Pulp Collectibles Pulp History Pulp Preservation Pulps

Hunting pulps in the wild

I get jealous when folks mention in newsgroups or on blogs that they stopped by a flea market or an antique store and picked up a half-dozen pulp magazines here, another handful there.

Jonathan Jensen's pulp purchases
Jonathan Jensen’s flea market pulp finds

Jonathan Jenson wrote on his blog, The Adventure Continues, in May about such a find.

Hmm. I must be stopping at the wrong places.

In the past 20 years, I’ve come across no more than five pulps in such establishments: a couple of Argosys from the ’40s, a couple of Weird Tales from the ’50s, and an issue of the 1950s pulp Two Complete Science-Adventure Books.

That’s not a stunning cache. But I have to admit I’m not hitting the flea markets every week — not even every month. That may have something to do with it.

But it probably has more to do with where I’m shopping. I’ve come to the conclusion there weren’t very many pulp magazines released into the wild in the Southeast during the pulp era. As a result, there aren’t many to be found today.

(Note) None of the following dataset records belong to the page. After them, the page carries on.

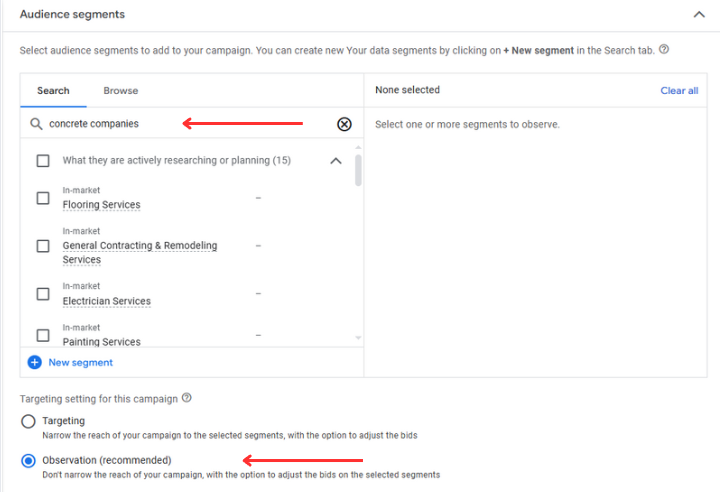
Task: Open help icon beside Targeting setting label
Action: 186,398
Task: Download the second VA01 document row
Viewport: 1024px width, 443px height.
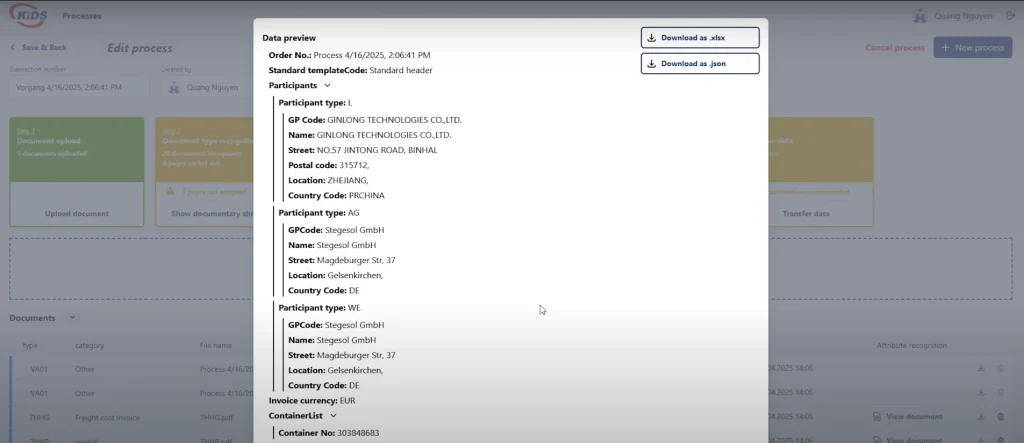Action: pos(981,393)
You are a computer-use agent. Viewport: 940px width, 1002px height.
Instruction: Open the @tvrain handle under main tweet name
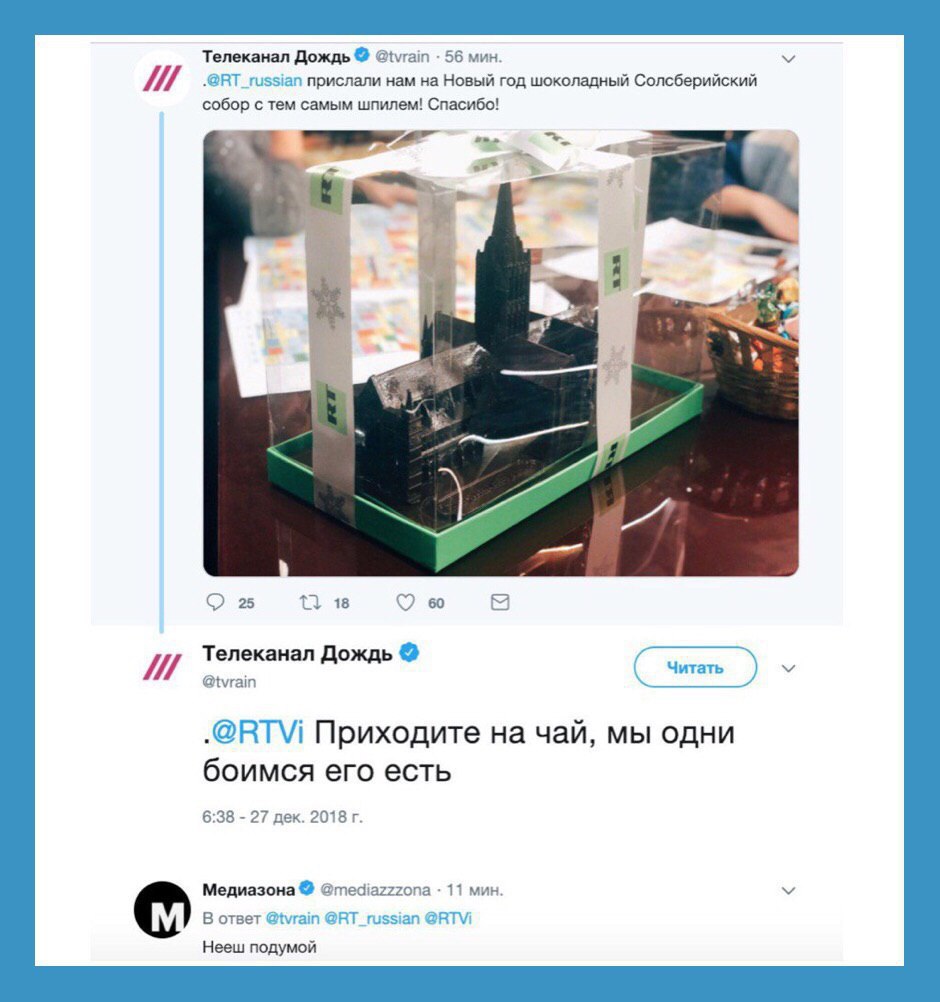click(x=229, y=682)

Earlier generations of my family weren’t familiar with the pulps. I asked my grandparents and parents. None recall the magazines. But, I should mention that none of them were big readers either — mostly newspapers, crossword puzzles, maybe Reader’s Digest and the like. None, I would imagine, would be likely to sit down with a pulp and read it cover to cover.

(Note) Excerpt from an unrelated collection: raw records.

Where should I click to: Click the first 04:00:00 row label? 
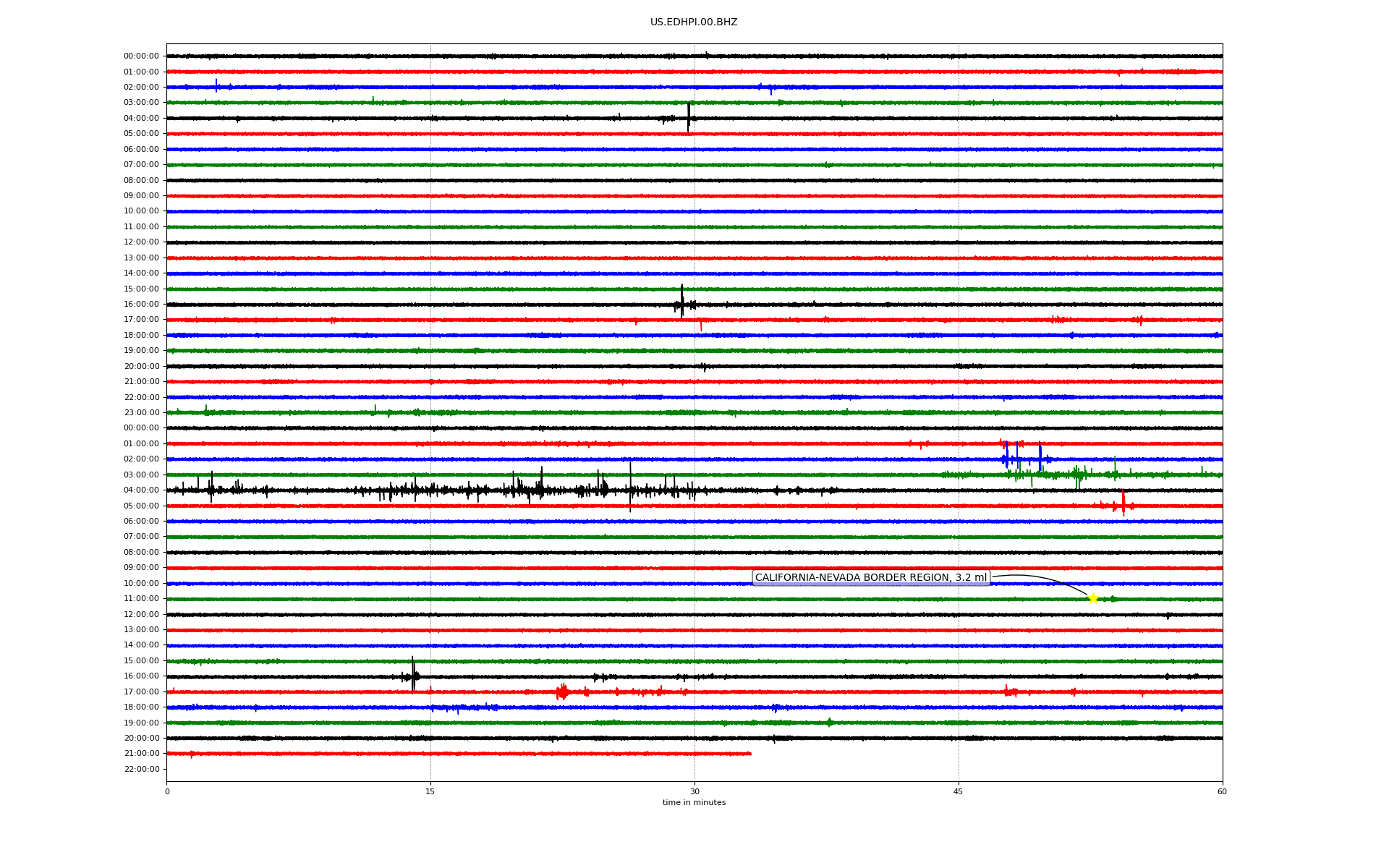pyautogui.click(x=141, y=119)
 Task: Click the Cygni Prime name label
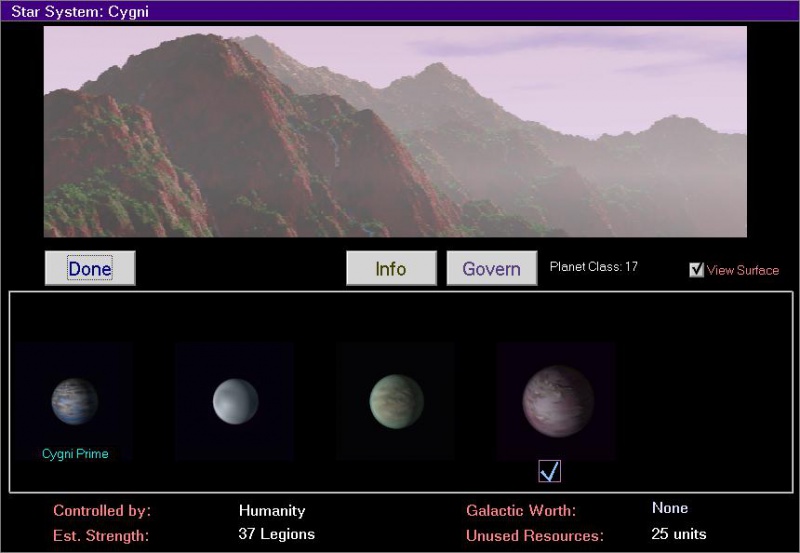[x=75, y=454]
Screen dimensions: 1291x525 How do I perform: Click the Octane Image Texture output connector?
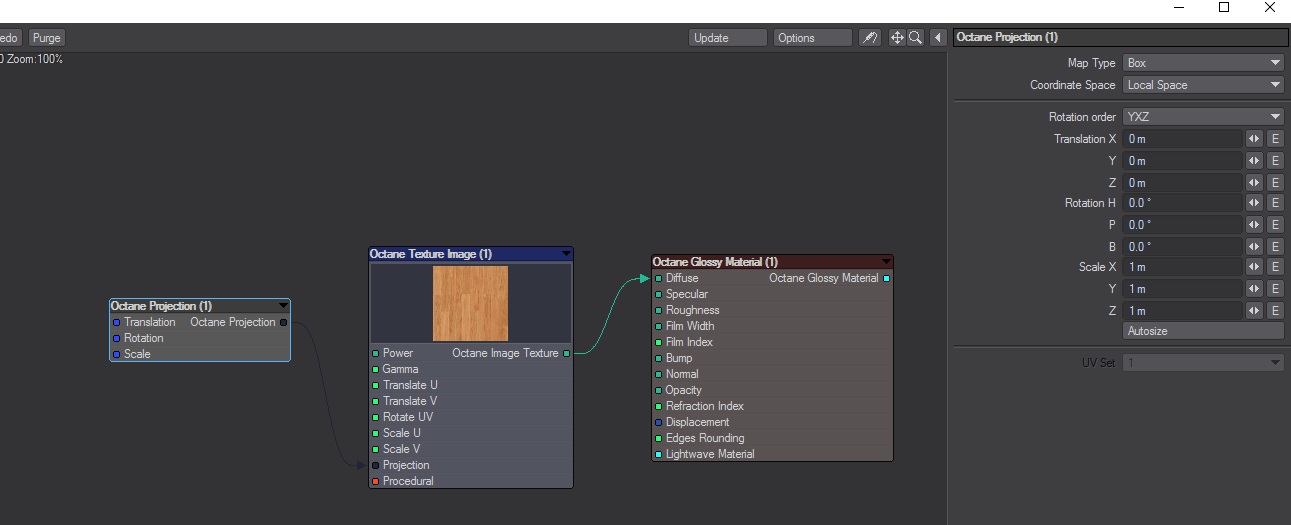566,353
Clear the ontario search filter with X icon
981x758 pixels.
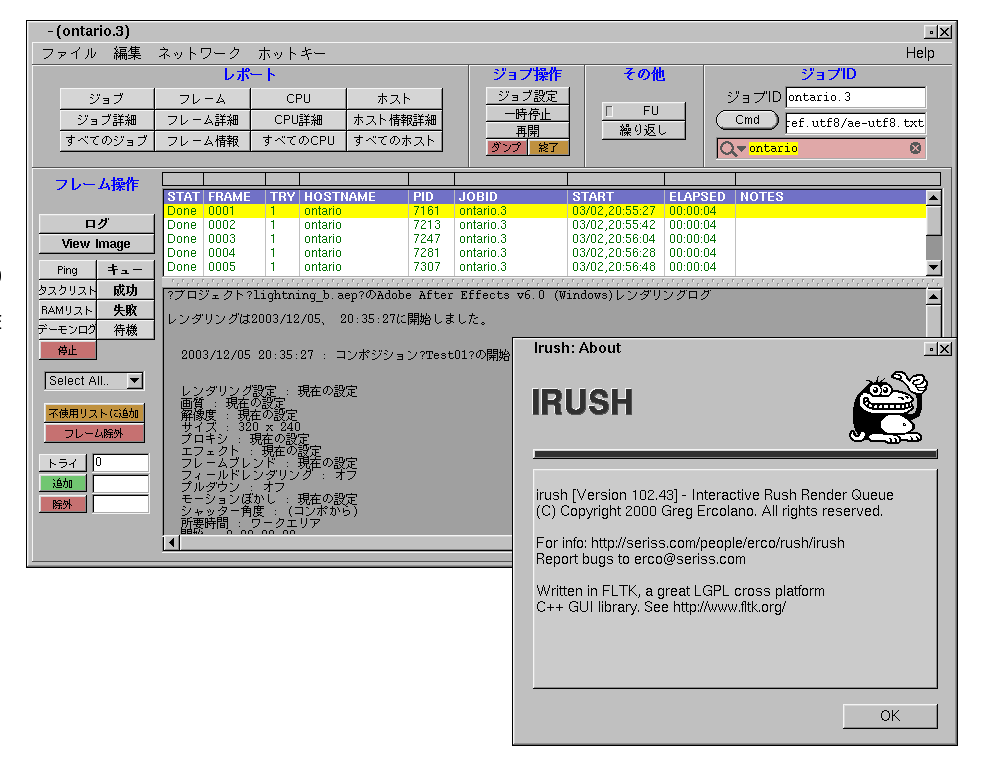coord(914,149)
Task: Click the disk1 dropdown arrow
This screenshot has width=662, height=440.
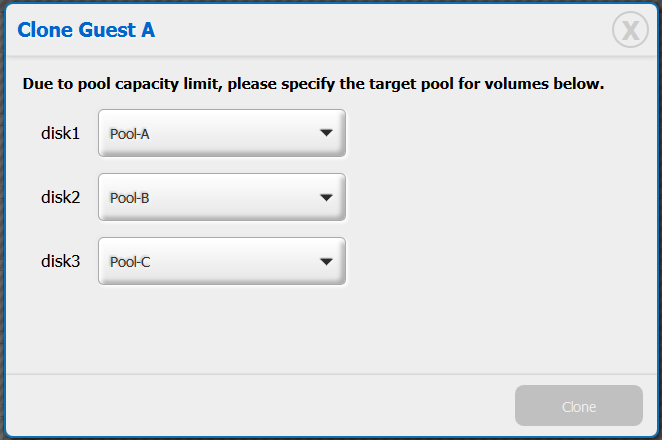Action: coord(325,133)
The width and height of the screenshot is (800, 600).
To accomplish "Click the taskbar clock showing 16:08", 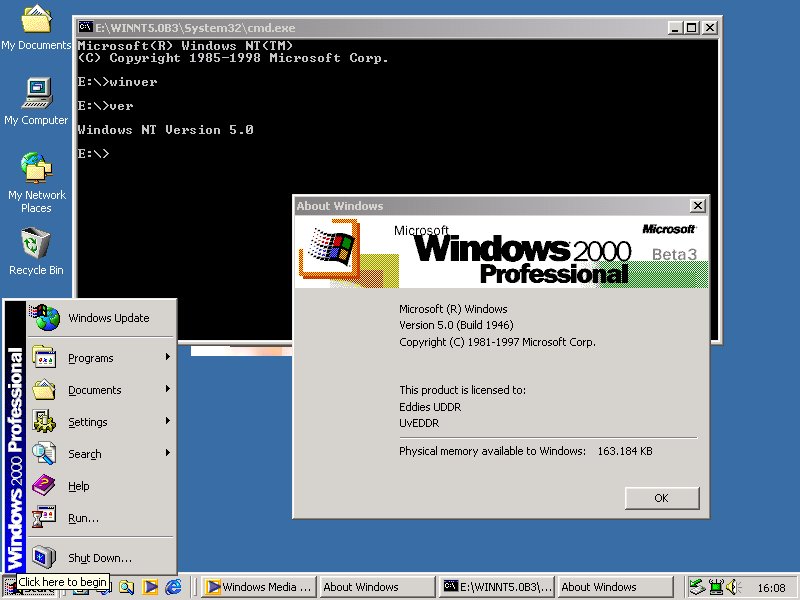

It’s possible that pulps found their way to newsstands in the major Southeastern cities, such as Atlanta, New Orleans, Memphis or Miami. But outside of those, I wouldn’t think it would make financial sense to distribute them to a 10,000-citizen burg far from the publishing hubs of the northeast and midwest.

My searches during residence in Arizona proved even less successful, probably for the same distribution argument.

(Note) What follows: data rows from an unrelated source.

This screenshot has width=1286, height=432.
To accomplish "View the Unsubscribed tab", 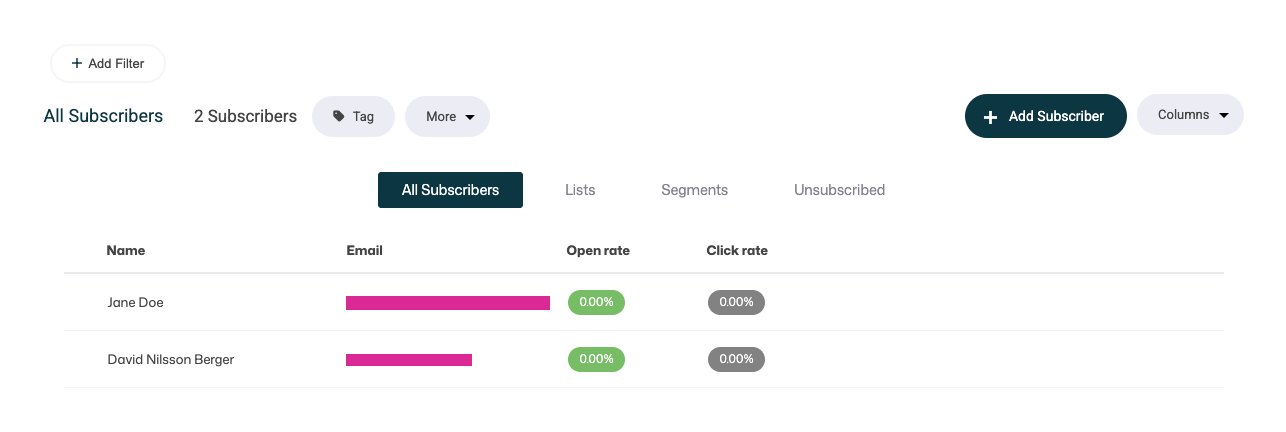I will pyautogui.click(x=839, y=190).
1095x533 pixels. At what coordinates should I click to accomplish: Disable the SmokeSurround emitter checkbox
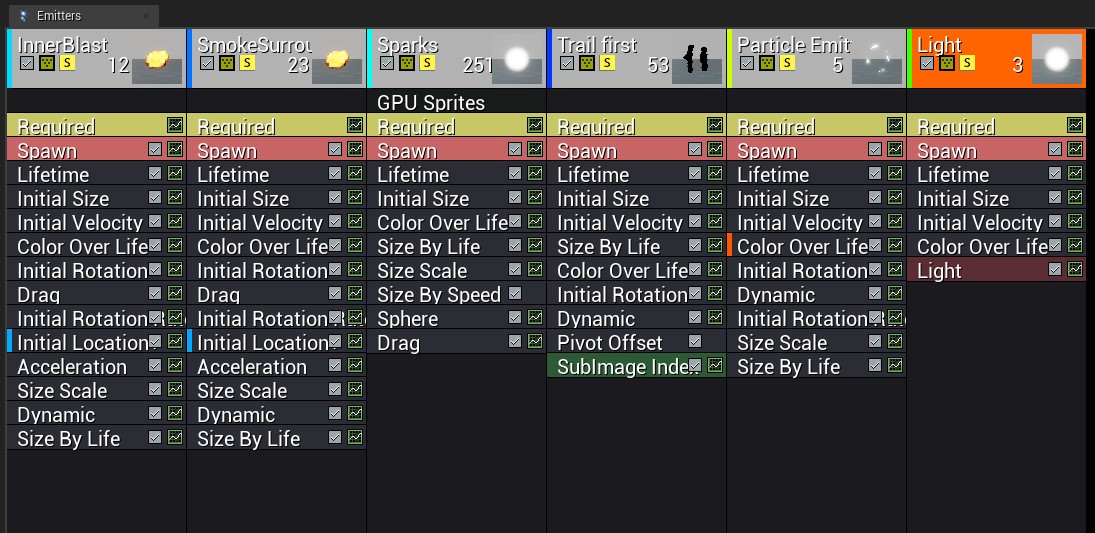[207, 63]
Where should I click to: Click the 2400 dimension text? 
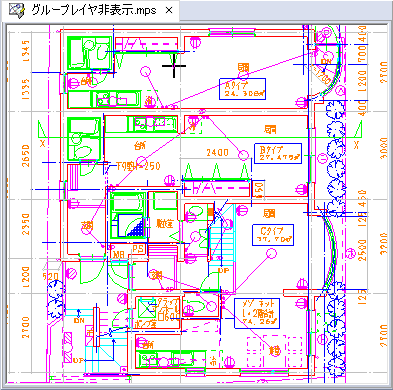[218, 153]
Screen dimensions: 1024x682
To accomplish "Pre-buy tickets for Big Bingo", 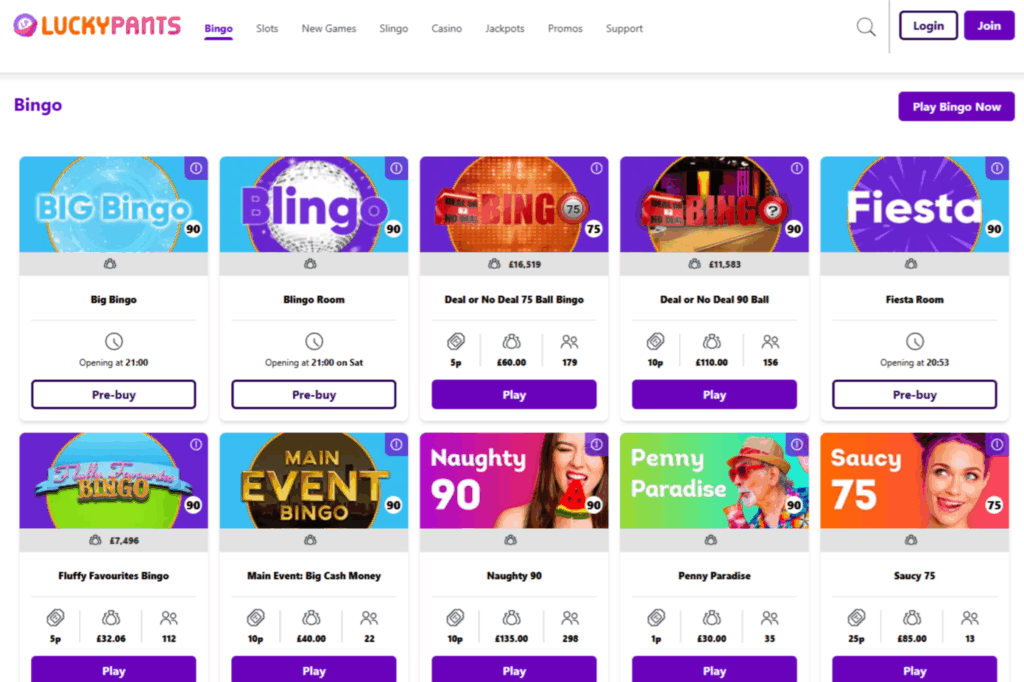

Extremes in weather in the Southeast may play a role, too. Put a box of pulps in the attic or a storage room off the garage, and it will be subjected to extreme changes in temperature and humidity from day to day and season to season. That’s not a recipe for keeping supple, white pages and bright, colorful covers.

I’m just wondering, has anyone else had much success tracking pulps in the wild?

2 Comments

  • I’ve had the same experience here in Western Pennsylvania, Bill. I bought one 1950’s Action Stories issue at an indoor flea market, but that’s it. I also asked my grandparents (who were alive during the pulp era) about the pulps and none of them recalled them. They lived in rural areas though and I’m not sure if they went into the cities such as Erie or Pittsburgh often enough to encounter the pulps on news stands. They all remembered the Shadow from the radio though.